[Supplied information]

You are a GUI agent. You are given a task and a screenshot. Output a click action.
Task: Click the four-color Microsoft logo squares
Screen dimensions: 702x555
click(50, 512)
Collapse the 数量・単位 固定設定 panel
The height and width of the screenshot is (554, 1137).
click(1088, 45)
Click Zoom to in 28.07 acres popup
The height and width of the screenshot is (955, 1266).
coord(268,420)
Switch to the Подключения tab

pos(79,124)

[/Supplied information]

Each line in the records above must be returned exactly as it stands.

> **Final answer**:
You are a GUI agent. You are given a task and a screenshot. Output a click action.
Task: Click the four-color Microsoft logo squares
Screen dimensions: 702x555
click(50, 512)
Collapse the 数量・単位 固定設定 panel
The height and width of the screenshot is (554, 1137).
click(1088, 45)
Click Zoom to in 28.07 acres popup
The height and width of the screenshot is (955, 1266).
coord(268,420)
Switch to the Подключения tab

pos(79,124)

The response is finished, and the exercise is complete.